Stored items

*** Block opens ***

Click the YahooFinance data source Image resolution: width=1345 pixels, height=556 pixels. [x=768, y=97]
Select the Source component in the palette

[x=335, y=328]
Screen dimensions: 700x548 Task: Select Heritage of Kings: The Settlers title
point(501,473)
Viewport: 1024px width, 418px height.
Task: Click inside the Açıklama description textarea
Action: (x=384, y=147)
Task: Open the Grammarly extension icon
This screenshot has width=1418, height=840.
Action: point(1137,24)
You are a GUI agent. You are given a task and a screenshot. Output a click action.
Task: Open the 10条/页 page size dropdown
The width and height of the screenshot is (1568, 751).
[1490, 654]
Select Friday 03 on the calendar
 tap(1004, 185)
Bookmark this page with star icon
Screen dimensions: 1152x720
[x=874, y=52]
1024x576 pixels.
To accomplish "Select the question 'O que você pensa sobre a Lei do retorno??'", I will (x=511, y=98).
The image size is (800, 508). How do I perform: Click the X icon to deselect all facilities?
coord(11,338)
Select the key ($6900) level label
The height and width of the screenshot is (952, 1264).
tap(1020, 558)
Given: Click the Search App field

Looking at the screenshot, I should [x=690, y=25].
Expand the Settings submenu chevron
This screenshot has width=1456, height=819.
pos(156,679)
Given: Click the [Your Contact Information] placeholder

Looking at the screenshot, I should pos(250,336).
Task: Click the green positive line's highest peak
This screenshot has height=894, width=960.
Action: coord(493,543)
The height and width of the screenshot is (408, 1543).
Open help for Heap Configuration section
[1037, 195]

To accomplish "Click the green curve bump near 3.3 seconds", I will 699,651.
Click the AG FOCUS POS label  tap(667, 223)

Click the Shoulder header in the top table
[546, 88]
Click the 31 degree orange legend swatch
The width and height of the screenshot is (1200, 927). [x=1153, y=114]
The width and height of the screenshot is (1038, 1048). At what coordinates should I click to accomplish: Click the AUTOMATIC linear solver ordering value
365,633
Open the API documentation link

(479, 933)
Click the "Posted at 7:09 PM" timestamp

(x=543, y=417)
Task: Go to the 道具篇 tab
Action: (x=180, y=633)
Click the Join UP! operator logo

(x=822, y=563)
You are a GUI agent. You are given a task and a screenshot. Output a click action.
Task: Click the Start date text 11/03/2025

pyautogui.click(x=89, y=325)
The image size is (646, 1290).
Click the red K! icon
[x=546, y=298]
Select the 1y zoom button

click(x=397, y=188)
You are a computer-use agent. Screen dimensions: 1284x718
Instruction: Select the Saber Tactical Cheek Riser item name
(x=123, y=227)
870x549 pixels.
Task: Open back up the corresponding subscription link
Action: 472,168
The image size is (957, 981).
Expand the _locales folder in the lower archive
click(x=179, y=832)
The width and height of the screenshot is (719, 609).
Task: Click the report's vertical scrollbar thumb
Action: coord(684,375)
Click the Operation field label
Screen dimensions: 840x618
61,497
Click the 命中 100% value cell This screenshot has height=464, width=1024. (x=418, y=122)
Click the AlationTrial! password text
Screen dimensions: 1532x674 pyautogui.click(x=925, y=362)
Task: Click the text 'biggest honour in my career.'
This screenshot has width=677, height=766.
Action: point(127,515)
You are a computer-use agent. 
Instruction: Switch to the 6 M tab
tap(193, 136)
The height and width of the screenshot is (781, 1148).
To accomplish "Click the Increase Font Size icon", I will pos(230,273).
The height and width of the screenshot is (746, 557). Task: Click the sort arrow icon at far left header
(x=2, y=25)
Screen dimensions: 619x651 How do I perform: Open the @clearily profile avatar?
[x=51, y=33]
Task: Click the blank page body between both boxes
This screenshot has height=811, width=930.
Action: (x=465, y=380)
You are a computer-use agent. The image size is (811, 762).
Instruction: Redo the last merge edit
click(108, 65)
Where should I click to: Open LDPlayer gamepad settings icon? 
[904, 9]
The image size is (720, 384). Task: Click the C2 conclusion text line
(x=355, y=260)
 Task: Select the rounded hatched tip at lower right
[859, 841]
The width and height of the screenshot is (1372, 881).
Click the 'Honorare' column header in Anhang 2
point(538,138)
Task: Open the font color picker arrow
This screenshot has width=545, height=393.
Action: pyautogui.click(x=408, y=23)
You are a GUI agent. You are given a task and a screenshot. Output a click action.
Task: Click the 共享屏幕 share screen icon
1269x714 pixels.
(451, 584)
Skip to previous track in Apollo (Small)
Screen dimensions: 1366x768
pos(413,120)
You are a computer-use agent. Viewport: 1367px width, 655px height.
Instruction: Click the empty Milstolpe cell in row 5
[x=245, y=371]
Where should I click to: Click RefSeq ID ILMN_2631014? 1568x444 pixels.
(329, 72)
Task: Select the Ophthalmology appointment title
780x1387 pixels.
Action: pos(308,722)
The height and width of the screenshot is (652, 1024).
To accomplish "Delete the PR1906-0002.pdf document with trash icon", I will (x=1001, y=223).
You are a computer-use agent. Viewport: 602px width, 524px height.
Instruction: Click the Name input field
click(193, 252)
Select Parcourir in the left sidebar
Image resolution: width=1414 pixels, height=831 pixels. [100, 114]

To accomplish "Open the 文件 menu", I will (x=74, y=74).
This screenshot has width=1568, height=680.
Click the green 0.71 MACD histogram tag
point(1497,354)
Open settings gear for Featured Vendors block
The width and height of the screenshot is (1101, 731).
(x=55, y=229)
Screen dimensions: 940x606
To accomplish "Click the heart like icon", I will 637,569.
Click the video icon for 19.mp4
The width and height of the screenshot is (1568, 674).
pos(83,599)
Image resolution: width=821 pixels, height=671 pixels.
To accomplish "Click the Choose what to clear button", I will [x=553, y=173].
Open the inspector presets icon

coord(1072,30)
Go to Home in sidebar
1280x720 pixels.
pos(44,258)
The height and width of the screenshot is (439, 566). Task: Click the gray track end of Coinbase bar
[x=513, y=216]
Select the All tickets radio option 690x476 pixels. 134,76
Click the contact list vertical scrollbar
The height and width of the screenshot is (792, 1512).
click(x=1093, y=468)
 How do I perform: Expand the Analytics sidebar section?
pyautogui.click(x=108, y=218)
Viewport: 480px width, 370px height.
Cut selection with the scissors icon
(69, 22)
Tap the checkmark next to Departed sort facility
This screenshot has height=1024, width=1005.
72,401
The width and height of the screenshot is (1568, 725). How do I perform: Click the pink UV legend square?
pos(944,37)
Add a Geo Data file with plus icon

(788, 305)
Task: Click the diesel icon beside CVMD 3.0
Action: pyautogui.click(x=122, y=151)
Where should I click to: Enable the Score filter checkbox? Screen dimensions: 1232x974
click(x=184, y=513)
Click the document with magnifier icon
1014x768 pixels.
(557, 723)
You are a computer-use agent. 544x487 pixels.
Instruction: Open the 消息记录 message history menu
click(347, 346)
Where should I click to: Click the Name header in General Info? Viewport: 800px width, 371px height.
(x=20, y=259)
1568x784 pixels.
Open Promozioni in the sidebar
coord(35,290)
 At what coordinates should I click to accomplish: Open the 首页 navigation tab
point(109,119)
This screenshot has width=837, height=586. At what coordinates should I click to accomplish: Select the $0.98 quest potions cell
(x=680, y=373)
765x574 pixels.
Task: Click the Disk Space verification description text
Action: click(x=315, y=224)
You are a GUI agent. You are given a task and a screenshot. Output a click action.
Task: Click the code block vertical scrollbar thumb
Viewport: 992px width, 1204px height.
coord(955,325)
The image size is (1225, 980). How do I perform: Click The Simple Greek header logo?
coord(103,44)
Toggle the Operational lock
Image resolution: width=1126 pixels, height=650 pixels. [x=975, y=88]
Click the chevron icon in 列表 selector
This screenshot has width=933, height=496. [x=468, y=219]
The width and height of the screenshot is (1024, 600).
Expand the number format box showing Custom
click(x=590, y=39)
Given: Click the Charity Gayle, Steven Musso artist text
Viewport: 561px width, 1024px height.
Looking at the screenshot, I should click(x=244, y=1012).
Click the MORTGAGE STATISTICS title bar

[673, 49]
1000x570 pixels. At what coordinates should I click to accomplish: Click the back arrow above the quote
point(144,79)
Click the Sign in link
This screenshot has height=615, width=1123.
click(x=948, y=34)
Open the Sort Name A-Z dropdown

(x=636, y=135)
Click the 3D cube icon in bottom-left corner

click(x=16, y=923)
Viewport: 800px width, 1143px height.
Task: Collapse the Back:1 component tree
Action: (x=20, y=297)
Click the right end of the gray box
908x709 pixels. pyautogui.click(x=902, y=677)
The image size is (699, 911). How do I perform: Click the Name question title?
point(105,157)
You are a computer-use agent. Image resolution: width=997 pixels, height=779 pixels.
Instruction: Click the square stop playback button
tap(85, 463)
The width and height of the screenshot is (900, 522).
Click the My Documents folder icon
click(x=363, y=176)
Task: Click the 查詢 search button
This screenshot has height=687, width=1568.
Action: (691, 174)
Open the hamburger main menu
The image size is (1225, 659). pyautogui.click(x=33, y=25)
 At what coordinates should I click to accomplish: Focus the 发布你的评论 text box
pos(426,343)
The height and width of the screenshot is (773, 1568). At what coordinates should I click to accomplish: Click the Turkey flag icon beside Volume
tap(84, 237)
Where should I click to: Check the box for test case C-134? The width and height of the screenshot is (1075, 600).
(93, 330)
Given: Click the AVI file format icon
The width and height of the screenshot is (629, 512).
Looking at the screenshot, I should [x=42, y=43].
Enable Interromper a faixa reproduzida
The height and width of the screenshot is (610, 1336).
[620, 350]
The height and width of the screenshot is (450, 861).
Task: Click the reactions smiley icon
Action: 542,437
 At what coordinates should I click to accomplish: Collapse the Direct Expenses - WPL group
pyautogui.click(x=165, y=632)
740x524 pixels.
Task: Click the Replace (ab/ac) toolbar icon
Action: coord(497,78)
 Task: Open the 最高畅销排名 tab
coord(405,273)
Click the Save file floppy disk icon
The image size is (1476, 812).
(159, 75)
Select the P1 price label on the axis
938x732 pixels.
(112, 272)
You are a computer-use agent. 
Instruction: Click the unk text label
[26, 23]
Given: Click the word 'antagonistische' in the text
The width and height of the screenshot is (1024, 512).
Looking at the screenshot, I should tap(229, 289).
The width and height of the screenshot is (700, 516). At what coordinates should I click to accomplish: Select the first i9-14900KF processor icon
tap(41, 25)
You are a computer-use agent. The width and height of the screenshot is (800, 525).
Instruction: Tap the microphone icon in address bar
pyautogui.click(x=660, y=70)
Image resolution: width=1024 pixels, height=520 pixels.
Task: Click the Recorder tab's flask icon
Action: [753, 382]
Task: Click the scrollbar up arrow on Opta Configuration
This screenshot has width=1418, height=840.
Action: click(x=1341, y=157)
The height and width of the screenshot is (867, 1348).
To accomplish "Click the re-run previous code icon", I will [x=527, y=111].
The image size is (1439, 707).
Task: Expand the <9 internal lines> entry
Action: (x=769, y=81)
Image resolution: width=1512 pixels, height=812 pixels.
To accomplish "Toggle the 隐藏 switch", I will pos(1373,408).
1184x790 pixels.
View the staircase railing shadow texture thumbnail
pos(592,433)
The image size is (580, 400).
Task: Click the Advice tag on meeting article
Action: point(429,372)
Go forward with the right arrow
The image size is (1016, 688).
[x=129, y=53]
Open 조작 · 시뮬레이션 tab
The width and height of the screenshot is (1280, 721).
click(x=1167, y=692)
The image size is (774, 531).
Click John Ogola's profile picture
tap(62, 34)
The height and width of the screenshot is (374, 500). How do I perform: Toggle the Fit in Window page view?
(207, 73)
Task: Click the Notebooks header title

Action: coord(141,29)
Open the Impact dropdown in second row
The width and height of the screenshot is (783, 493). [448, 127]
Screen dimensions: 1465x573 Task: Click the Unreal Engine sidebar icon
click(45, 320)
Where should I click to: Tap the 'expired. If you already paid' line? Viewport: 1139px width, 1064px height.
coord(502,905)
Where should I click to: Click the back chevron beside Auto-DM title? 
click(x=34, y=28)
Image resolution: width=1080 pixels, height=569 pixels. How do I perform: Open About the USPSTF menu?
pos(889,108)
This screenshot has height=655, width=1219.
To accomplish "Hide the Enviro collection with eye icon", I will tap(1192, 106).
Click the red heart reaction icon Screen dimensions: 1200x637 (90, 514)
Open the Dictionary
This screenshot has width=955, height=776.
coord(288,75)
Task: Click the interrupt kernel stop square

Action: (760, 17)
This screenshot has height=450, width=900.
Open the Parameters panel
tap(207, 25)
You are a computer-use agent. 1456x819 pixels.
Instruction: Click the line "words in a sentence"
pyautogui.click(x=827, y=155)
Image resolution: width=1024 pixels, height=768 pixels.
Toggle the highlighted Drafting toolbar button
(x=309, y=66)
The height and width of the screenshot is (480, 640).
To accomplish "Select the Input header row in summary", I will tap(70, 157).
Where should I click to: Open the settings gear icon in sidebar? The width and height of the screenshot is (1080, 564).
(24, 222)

*** Block closes ***

PROBLEM TO SOLVE -
Would you quote, exactly and only, the lines from the one containing "Where should I click to: Tap" to the end of the entries?

REPLY -
Where should I click to: Tap the 'expired. If you already paid' line? Viewport: 1139px width, 1064px height.
coord(502,905)
Where should I click to: Click the back chevron beside Auto-DM title? 
click(x=34, y=28)
Image resolution: width=1080 pixels, height=569 pixels. How do I perform: Open About the USPSTF menu?
pos(889,108)
This screenshot has height=655, width=1219.
To accomplish "Hide the Enviro collection with eye icon", I will tap(1192, 106).
Click the red heart reaction icon Screen dimensions: 1200x637 (90, 514)
Open the Dictionary
This screenshot has width=955, height=776.
coord(288,75)
Task: Click the interrupt kernel stop square

Action: (760, 17)
This screenshot has height=450, width=900.
Open the Parameters panel
tap(207, 25)
You are a computer-use agent. 1456x819 pixels.
Instruction: Click the line "words in a sentence"
pyautogui.click(x=827, y=155)
Image resolution: width=1024 pixels, height=768 pixels.
Toggle the highlighted Drafting toolbar button
(x=309, y=66)
The height and width of the screenshot is (480, 640).
To accomplish "Select the Input header row in summary", I will tap(70, 157).
Where should I click to: Open the settings gear icon in sidebar? The width and height of the screenshot is (1080, 564).
(24, 222)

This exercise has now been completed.